A State Space Model (SSM) maps input sequences to output sequences through a hidden state that evolves according to a continuous dynamical system, then discretized for practical computation.

Scope

Covers: SSM mathematical foundations, the S4 → Mamba evolution, comparison with transformers, hybrid architectures. For transformer architecture, see Transformers. For modern architectures, see Modern Architectures.

Prerequisites


★ Deep Dive

The Computational Complexity Problem

SEQUENCE LENGTH vs COMPUTATION COST:

  Attention (Transformer):  O(n²) per layer
    n = 1K tokens  →  1,000,000 operations
    n = 10K tokens →  100,000,000 operations
    n = 100K tokens → 10,000,000,000 operations  ← expensive!
    n = 1M tokens  →  1,000,000,000,000 operations  ← infeasible!

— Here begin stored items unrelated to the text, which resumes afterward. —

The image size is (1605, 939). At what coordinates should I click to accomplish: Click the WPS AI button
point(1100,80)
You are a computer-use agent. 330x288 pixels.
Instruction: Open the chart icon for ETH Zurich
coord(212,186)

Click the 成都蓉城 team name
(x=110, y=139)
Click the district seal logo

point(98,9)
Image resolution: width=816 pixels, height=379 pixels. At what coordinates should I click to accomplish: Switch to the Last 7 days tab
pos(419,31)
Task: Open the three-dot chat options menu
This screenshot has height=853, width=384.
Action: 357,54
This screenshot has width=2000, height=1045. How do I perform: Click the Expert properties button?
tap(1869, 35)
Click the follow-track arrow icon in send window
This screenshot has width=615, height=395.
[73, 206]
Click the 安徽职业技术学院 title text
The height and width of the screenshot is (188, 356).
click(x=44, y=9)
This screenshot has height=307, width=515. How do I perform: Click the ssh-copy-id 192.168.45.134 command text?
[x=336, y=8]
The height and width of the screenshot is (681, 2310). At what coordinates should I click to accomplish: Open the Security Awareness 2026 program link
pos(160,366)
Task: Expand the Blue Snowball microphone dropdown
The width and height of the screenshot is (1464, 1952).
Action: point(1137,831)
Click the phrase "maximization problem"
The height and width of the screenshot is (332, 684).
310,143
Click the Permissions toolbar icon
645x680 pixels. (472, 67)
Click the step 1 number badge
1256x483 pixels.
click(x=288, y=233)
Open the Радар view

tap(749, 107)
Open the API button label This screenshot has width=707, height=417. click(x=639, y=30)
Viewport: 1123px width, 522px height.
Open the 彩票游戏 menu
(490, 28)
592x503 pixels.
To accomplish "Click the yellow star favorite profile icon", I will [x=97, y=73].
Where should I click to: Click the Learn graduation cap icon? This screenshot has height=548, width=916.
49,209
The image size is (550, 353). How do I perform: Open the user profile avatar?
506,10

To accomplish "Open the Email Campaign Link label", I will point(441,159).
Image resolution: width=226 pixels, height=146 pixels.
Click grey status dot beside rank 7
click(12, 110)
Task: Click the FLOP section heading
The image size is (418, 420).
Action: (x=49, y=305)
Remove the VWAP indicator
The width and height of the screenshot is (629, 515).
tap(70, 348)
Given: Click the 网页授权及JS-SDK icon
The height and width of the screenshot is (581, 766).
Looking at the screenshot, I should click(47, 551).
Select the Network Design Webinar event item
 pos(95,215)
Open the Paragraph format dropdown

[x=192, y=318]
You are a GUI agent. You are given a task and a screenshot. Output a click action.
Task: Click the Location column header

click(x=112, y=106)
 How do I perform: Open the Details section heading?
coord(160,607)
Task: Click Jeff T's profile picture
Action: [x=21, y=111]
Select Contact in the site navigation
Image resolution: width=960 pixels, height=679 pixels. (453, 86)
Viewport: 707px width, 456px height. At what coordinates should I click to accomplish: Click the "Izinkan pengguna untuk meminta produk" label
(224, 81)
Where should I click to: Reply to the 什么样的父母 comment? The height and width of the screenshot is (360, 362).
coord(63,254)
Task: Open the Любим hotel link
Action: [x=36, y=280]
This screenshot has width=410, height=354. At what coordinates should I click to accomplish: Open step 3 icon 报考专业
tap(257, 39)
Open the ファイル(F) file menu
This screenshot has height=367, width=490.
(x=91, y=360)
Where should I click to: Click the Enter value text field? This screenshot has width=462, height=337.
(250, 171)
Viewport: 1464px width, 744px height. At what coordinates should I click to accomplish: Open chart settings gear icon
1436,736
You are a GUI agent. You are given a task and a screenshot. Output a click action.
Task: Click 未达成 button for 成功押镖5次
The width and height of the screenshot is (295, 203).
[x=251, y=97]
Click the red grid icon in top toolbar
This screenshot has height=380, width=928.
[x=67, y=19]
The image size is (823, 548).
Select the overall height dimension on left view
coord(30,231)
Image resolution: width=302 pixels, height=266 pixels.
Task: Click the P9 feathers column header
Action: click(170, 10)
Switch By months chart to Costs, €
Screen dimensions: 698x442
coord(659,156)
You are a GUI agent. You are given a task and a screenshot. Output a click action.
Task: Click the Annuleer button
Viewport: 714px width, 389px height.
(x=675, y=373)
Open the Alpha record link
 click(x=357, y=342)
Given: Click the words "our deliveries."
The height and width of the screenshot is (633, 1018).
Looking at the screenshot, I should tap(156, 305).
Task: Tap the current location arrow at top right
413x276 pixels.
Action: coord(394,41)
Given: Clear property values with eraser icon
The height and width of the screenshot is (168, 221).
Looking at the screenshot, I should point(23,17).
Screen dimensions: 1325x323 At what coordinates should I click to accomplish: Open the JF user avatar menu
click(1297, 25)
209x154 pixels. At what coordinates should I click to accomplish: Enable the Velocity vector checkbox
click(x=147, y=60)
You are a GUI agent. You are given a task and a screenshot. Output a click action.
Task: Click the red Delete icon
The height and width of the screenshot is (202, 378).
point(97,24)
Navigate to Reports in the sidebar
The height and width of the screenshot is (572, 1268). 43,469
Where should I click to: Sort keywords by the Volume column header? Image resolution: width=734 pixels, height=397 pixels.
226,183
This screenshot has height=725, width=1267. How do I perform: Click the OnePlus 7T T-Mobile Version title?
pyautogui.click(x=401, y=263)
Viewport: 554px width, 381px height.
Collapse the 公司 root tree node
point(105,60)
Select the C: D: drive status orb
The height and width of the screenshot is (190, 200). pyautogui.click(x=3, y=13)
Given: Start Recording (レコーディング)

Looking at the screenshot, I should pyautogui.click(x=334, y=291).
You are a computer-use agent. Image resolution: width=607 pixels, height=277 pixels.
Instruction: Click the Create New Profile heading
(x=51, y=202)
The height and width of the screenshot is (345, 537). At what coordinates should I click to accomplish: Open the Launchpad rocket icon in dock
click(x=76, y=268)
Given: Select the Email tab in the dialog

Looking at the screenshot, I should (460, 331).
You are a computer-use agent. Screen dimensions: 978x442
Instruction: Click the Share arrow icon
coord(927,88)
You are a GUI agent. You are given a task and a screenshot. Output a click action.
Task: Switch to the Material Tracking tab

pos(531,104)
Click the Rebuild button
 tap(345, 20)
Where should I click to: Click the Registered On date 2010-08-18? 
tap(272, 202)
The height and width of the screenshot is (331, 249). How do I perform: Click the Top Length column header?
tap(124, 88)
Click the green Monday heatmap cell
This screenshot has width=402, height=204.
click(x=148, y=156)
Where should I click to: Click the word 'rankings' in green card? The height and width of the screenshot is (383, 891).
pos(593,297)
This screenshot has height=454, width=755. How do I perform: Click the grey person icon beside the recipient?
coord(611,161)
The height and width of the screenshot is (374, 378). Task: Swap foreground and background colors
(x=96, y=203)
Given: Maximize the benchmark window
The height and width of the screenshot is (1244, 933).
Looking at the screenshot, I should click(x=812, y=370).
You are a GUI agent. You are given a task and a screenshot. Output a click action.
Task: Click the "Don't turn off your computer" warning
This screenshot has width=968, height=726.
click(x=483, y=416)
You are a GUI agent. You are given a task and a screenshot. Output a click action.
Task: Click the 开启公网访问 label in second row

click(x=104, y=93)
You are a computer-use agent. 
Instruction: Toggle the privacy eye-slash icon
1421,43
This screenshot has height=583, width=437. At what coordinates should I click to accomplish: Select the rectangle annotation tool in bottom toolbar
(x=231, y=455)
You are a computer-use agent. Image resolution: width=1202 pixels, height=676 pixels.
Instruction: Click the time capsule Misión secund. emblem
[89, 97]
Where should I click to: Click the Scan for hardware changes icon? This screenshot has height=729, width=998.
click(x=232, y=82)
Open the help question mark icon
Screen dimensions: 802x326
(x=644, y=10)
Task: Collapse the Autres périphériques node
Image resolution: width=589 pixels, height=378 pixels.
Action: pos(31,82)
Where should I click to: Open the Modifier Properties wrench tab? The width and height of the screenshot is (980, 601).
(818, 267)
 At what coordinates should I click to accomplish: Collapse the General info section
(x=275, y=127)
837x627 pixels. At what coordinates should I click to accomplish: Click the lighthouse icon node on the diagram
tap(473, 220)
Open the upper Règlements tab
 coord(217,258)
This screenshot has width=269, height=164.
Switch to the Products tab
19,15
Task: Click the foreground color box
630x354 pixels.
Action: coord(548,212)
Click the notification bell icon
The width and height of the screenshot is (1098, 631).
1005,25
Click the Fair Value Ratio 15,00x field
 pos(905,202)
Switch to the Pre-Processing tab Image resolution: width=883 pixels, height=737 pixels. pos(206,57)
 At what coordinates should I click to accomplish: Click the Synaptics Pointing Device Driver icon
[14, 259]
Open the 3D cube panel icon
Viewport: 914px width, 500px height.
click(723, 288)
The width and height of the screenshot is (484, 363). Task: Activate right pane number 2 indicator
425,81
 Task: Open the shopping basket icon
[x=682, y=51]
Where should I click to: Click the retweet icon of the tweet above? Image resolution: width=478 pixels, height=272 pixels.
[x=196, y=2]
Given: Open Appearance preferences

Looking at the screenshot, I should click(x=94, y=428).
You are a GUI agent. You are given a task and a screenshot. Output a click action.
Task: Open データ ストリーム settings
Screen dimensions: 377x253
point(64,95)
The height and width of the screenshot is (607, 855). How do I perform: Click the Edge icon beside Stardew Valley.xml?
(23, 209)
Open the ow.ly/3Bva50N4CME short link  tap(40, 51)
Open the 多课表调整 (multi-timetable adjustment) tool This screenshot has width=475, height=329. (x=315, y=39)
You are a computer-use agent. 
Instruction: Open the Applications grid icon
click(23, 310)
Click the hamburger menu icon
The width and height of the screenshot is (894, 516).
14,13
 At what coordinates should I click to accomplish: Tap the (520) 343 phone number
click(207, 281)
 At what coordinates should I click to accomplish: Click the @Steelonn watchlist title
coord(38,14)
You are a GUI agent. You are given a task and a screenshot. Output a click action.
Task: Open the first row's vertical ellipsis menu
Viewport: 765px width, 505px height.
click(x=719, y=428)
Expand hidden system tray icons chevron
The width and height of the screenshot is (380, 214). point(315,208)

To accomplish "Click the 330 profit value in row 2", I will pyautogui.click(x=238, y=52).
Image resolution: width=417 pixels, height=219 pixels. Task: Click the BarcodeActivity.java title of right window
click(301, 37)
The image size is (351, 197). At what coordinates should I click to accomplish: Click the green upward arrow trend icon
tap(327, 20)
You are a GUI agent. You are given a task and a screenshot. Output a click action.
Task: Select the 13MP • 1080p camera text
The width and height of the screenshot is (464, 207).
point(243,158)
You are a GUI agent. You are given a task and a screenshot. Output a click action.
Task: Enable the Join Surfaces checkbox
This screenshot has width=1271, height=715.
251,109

  SSM (Mamba):              O(n) per layer
    n = 1K tokens  →  1,000 operations
    n = 10K tokens →  10,000 operations
    n = 100K tokens → 100,000 operations  ← cheap!
    n = 1M tokens  →  1,000,000 operations  ← still cheap!

  BUT: Linear-time doesn't help if quality is worse.
  Mamba's key insight: selective state spaces make O(n) quality-competitive.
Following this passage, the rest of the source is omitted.